By Keith R | September 11, 2006
A collection of 20 environment and development nongovernmental organizations (NGOs)* calling themselves the Working Group on Climate Change and Development recently released a report trying to catalog current manifestations in Latin America and Caribbean (LAC) of global climate change and look at probable future impacts thereof. Whether or not you wholly agree with their methodology, conclusions or recommendations, it is thought-provoking read that a broad audience in the region, and those concerned with the region, should take a look at — not just policymakers, NGOs and community leaders, but also those involved in sectors which will be heavily impacted by climate change, such as tourism, transport, logistics, real estate and insurance.
“Up in Smoke” is the first report to focus in on impacts specific to the LAC region and on the need for its nations to develop adaptation strategies. Other reports, studies and position papers may follow, but this one opens the debate. For that reason, I am adding it to the Temas reading list.
Much of the report appears to be based on studies done for, and workshops sponsored by, the Global Environment Facility (GEF) [for the report of one such workshop, clink this link], plus information gleaned from broader studies done by the Intergovernmental Panel on Climate Change (IPCC), World Health Organization (WHO), etc.

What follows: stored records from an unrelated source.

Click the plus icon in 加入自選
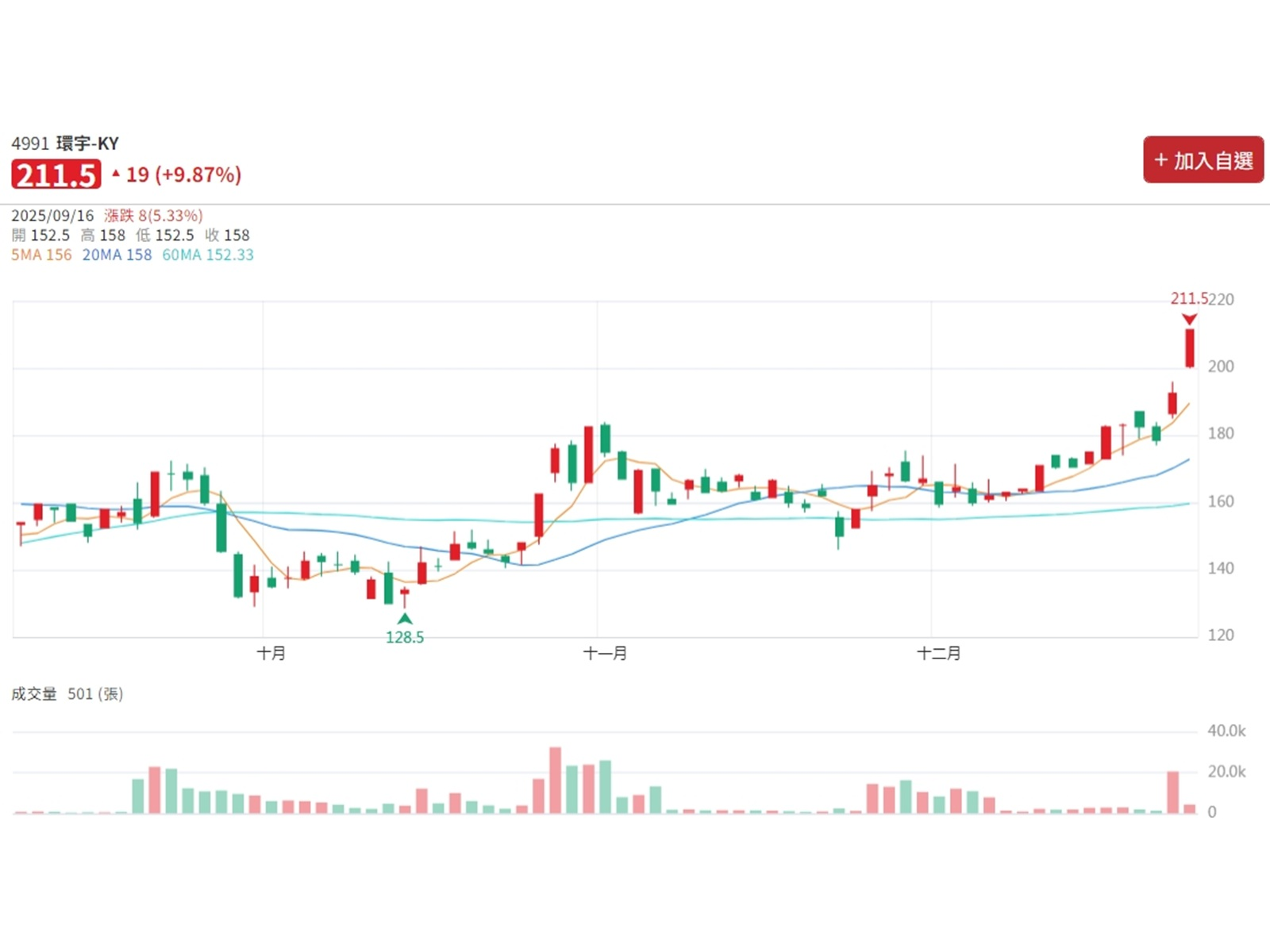1270x952 pixels. point(1160,160)
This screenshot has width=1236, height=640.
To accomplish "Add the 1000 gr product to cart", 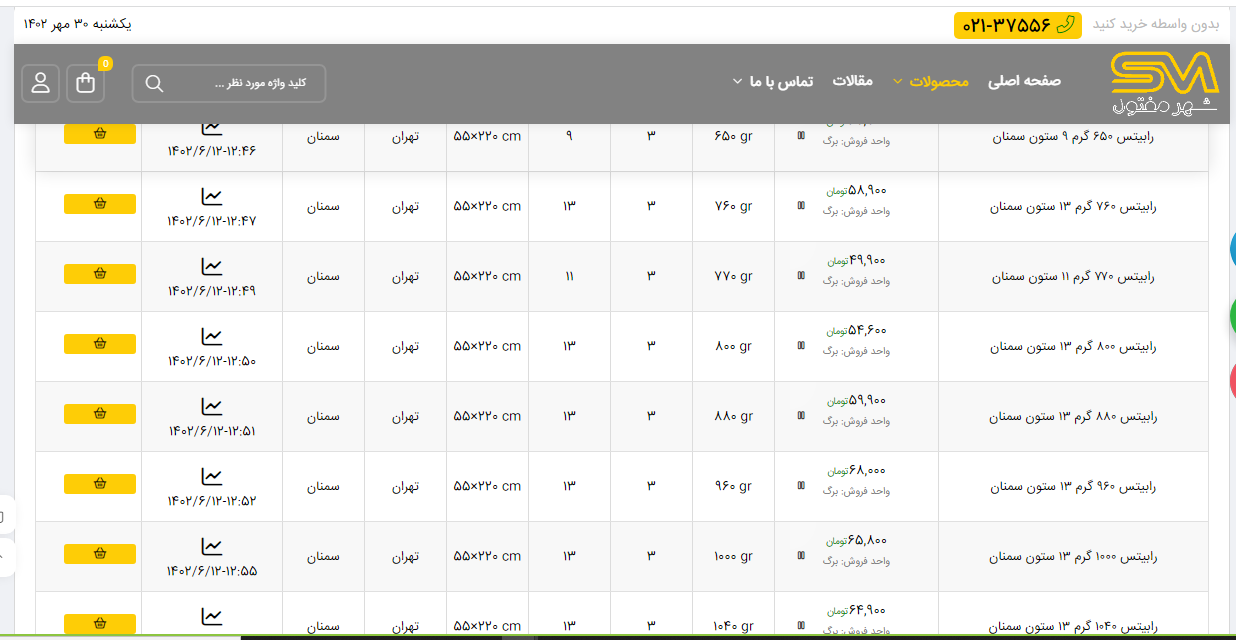I will [100, 553].
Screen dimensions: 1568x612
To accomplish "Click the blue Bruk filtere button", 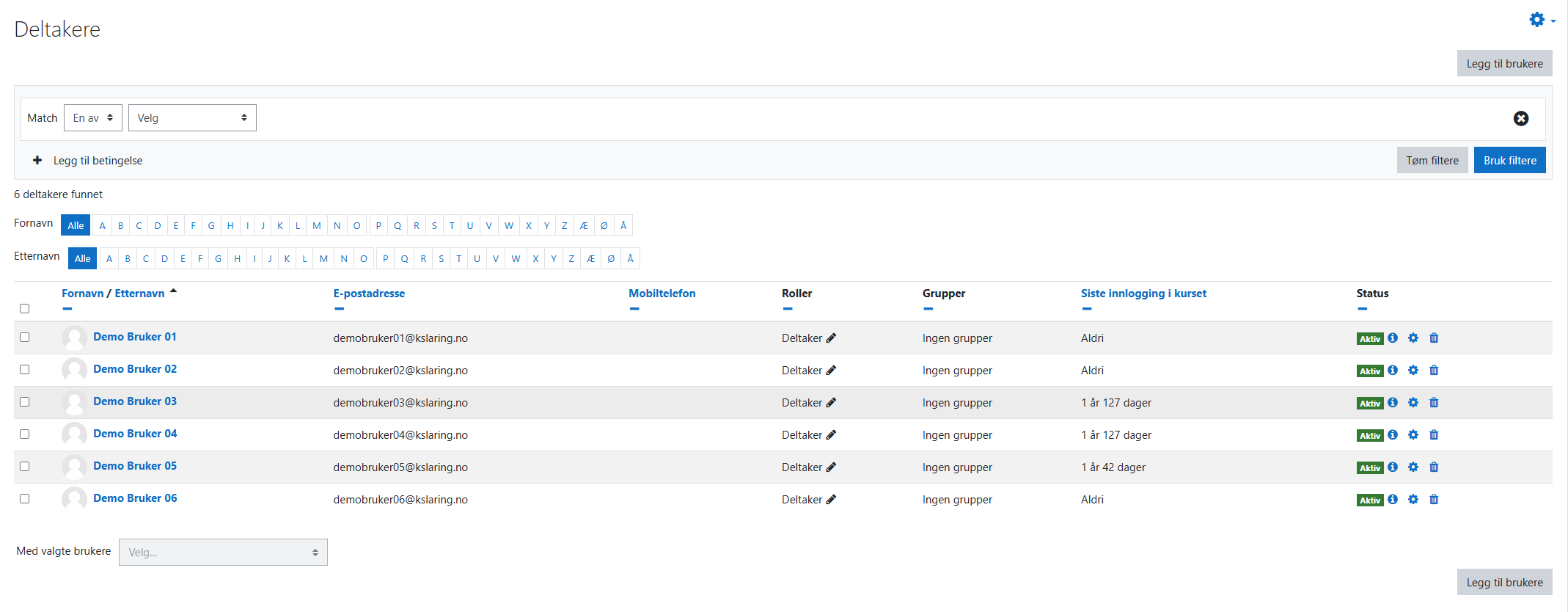I will click(x=1509, y=161).
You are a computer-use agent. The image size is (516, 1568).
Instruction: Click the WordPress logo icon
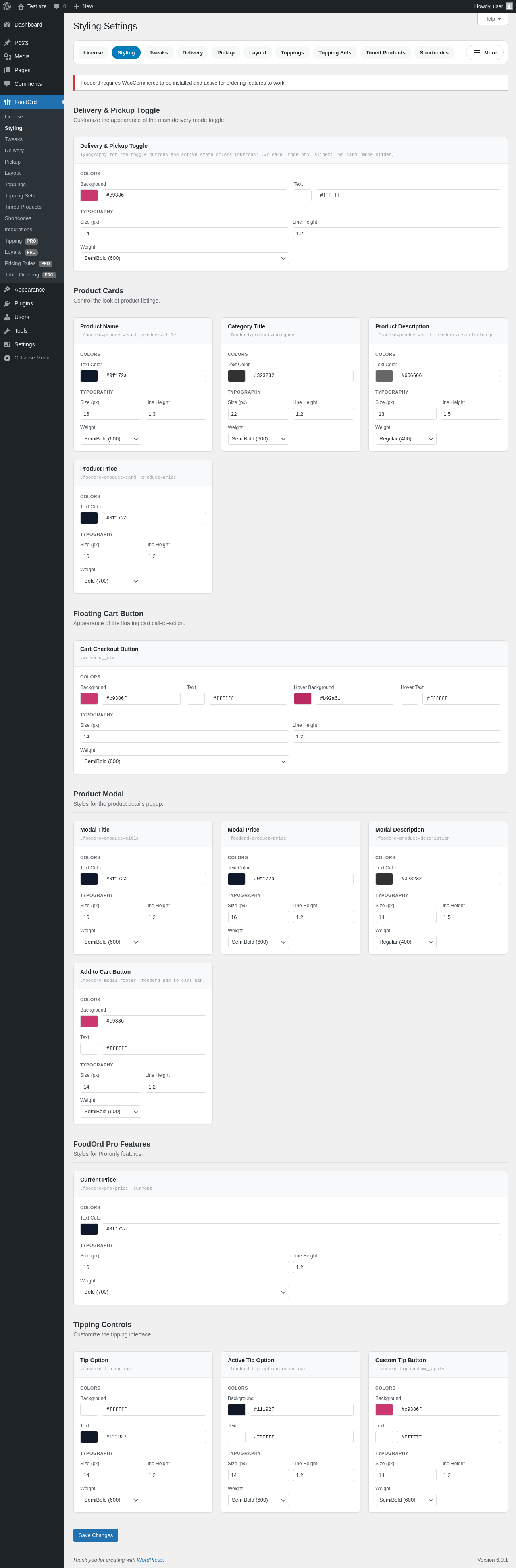click(7, 6)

The report cautions that the region’s diversity makes modeling climate change impacts for it difficult. It also acknowledges that
…with or without global warming, extreme weather is a problem for the people of the region. For many people, however, climate change is set to turn an already rough ride into an impossible one.

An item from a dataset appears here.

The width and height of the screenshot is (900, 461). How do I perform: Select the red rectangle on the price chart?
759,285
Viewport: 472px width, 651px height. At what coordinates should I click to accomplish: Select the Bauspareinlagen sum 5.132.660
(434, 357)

Probable Regional Impacts of Climate Change
I won’t repeat here all the findings (I hear some of you breathing a sigh of relief!), but I’d like to bullet-list a few I think those who in LAC nations who write policy, and those who try to influence its shape, should ponder:
- A likely increase in intensity in hurricanes and tropical storms, making civil defense and disaster response planning and preparation all the more crucial. This of course is of greatest concern to the Caribbean Basin.
- Rise in sea level, resulting in loss of coastline territory and infrastructure and contamination of coastal lands by saltwater intrusion. This is deemed most worrisome in Central America, the Caribbean islands, Uruguay and Venezuela. It is worth noting that 60 of LAC’s 76 largest cities (such as Rio de Janeiro, Montevideo and Guayaquil) are located on the coast.
- Dramatic changes in snow and rain fall patterns, likely to increase stress on already stretched freshwater supplies in Bolivia, Chile, Colombia, Peru and western Argentina.
- Warming in high mountain regions, melting glaciers and snow/ice caps, affecting freshwater supplies and in turn impacting agriculture and tourism. The glaciers are disappearing fastest in the Colombian, Peruvian and Venezuelan Andes.
- Crop yield decreases potentially linked to climate change have already been suggested for barley, grapes, maize, potatoes, soybeans and wheat. If so and the crop impact deepens and/or widens, there will be important implications for food supplies in the region, not to mention employment in the agricultural sector.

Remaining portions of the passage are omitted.